I really try not to think that way: it’s unfair to those I shall leave behind at the chalkface. But, as my colleagues prepare to grapple with complex new data protection regulations that come into force next May, I confess to a sense of relief that I’ll be out of it.

I find a mischievous irony in the fact that these are EU regulations. We’re assured that Brexit will give us back control of our own laws and regulations: yet the same data protection regulations will remain in force after our separation from Europe, because our regulators think they’re appropriate and should continue to bind us.

This isn’t about the EU, then, but about the sheer weight of regulation that schools labour under.
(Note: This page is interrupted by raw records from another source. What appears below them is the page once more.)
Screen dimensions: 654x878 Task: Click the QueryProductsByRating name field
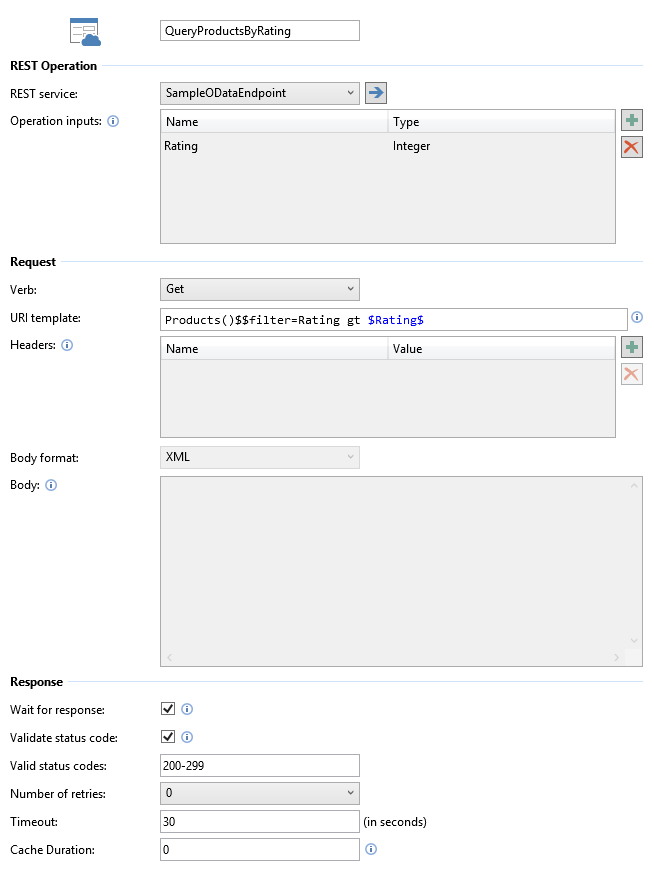[259, 31]
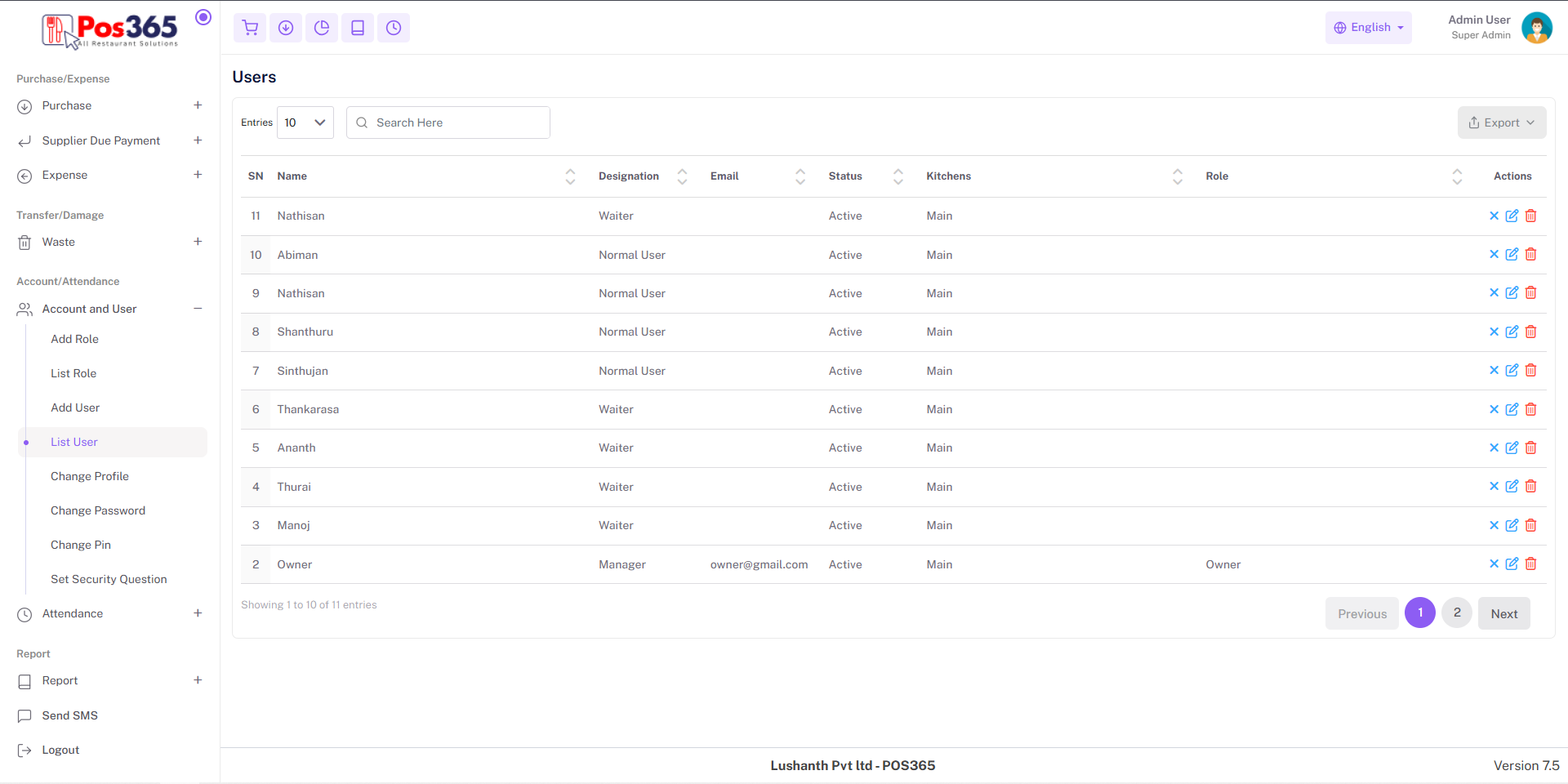
Task: Deactivate Thankarasa using the X icon
Action: click(x=1494, y=409)
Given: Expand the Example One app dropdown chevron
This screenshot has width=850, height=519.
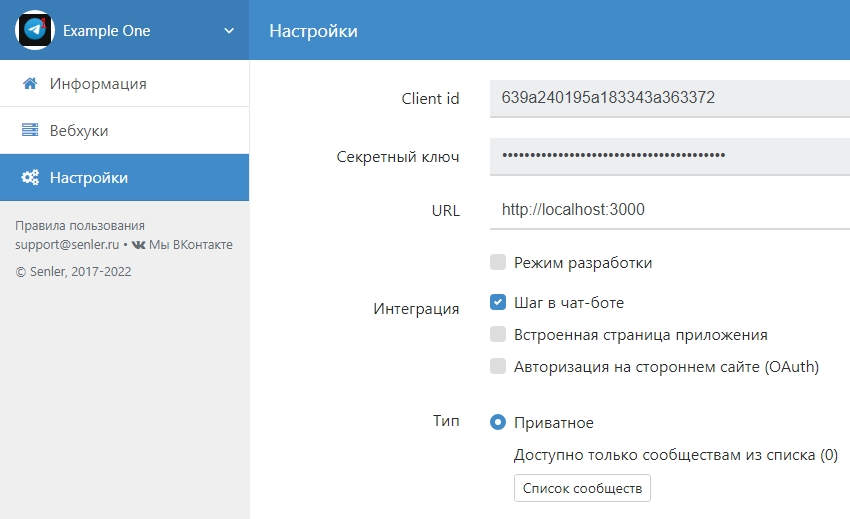Looking at the screenshot, I should click(x=229, y=31).
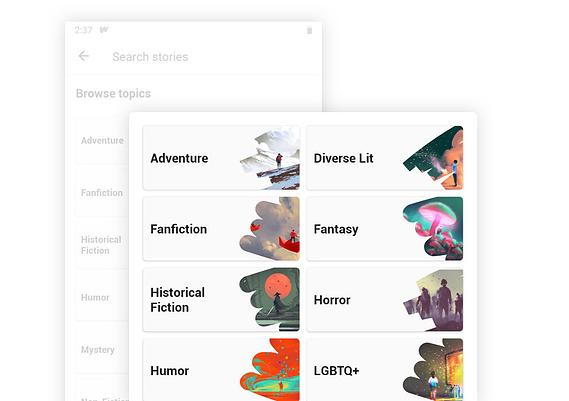The height and width of the screenshot is (401, 569).
Task: Click the Historical Fiction samurai artwork
Action: pos(270,299)
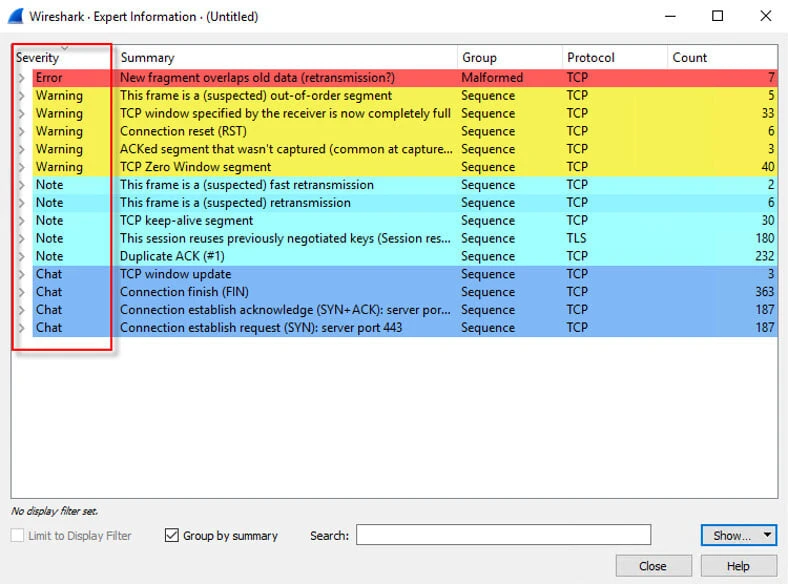
Task: Toggle the Group by summary checkbox
Action: pos(171,536)
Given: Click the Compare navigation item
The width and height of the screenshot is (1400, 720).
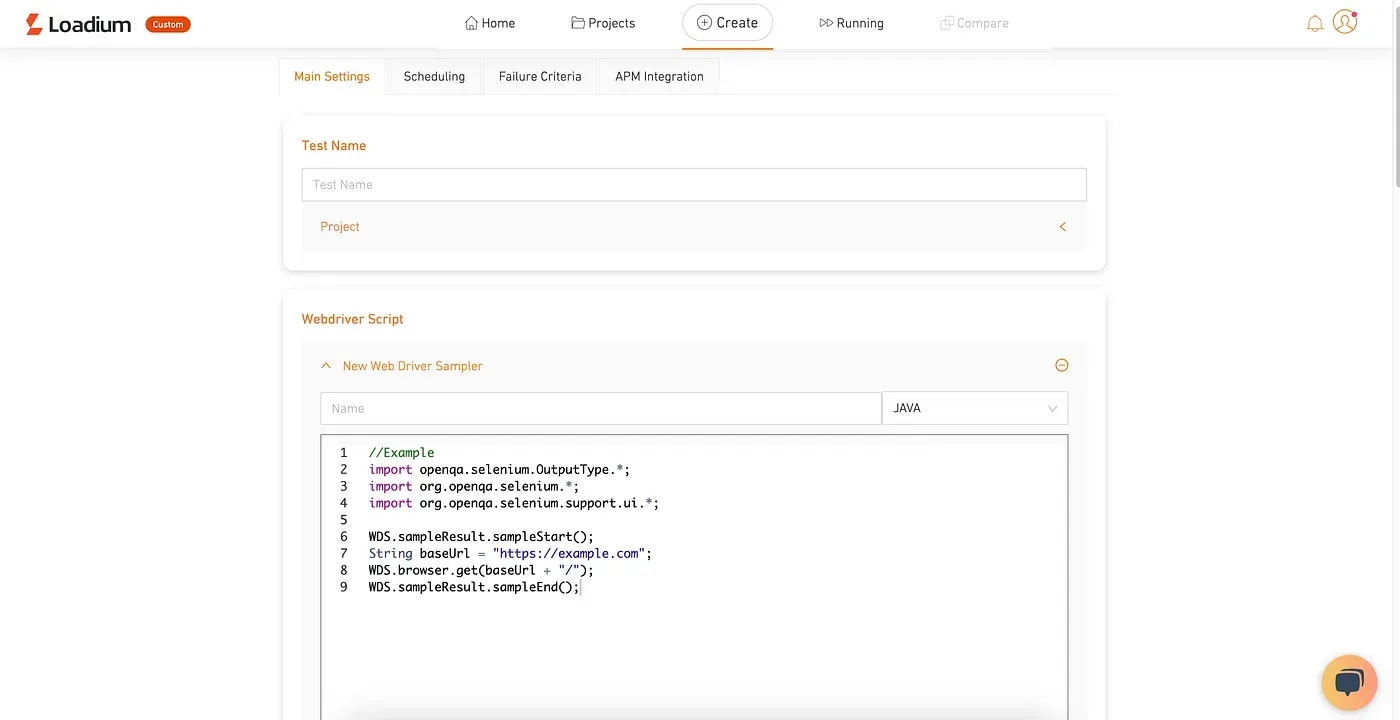Looking at the screenshot, I should click(974, 23).
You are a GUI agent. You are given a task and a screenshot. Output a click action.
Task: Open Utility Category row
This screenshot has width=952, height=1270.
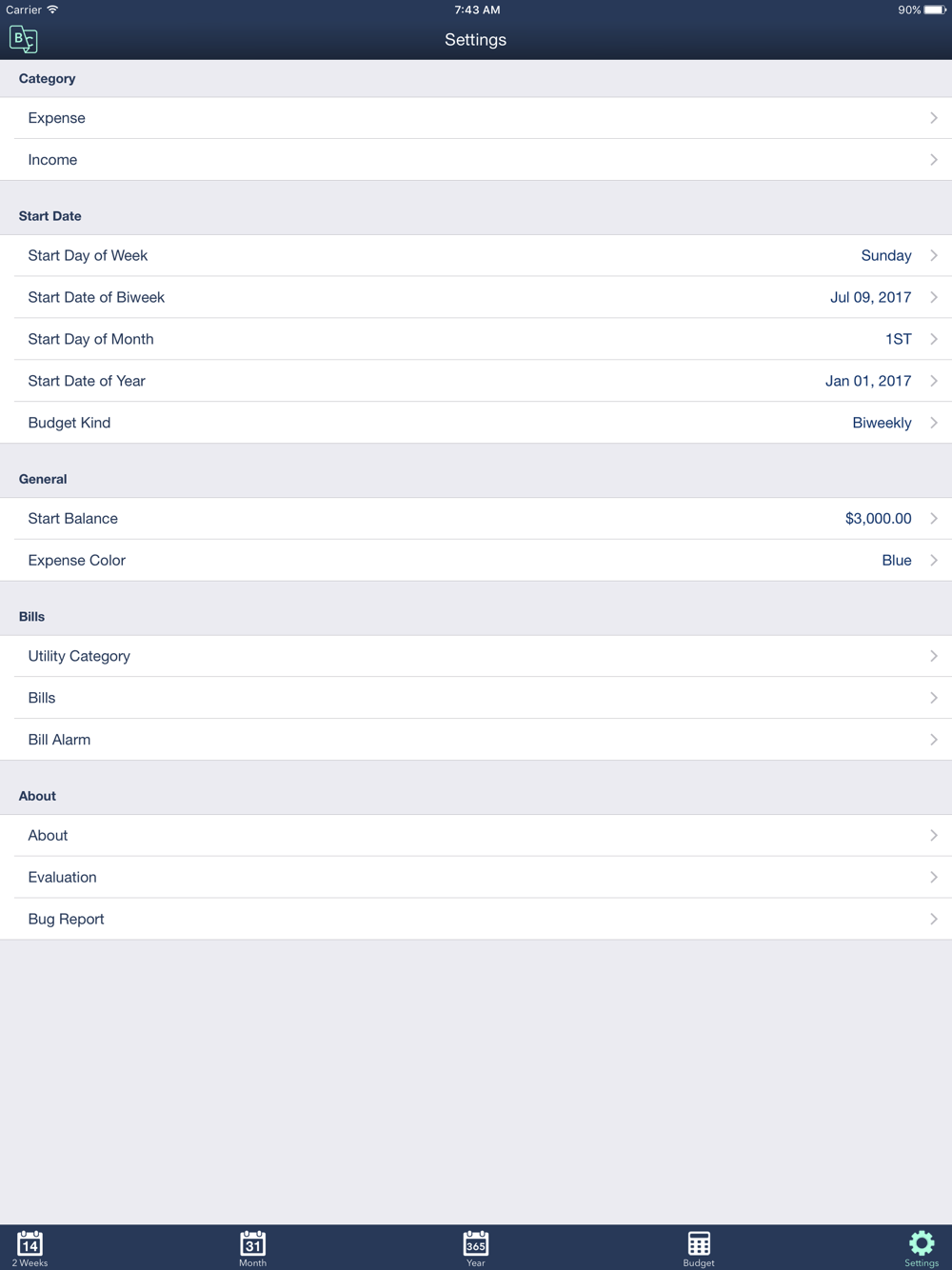coord(476,656)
Take Safeguarding. We all agree we must keep children safe: but doing so involves a significant administrative burden.

Concerns about terrorism and radicalisation have led the government to devise the Prevent strategy. Who could object protecting children from being brainwashed into following extremist ideologies? But there’s a cost.

The government constantly pushes more responsibilities onto schools. It can slim down its central bureaucracy - as it claims to have done - because it shuffles the administrative burden on down the chain.

As the government (rightly) sets out to protect employees’ pensions, every school in the country now has responsibility for the pensions of all those employees outside Teachers’ Pensions, involving complex and time-consuming work.

Private schools are nowadays hedged about by regulation. I think the Independent Schools Standards now involve more than four hundred measures. As a result, many have appointed full-time compliance officers in recent years. It’s a logical step, one you might say independent schools can afford to take.

But it illustrates the direction of travel. The government’s own schools don’t have to satisfy a set of standards in that form, but still bear similar responsibilities for safeguarding and health and safety, not to mention the production of copious data for the DfE - and, from next year, data protection.

I want my personal data kept safe. I bank online and pay nearly all my household bills in the same way. I have no idea how many firms or websites hold my personal data, so I want to know it’s secure. But at any cost?

Most regulations that bind schools carry with them a duty not only to do what is required but also to prove via a paper-chase that they are doing it. As a result, there is a constant risk that resources will be taken away from teaching and learning in order to conform to new, additional requirements.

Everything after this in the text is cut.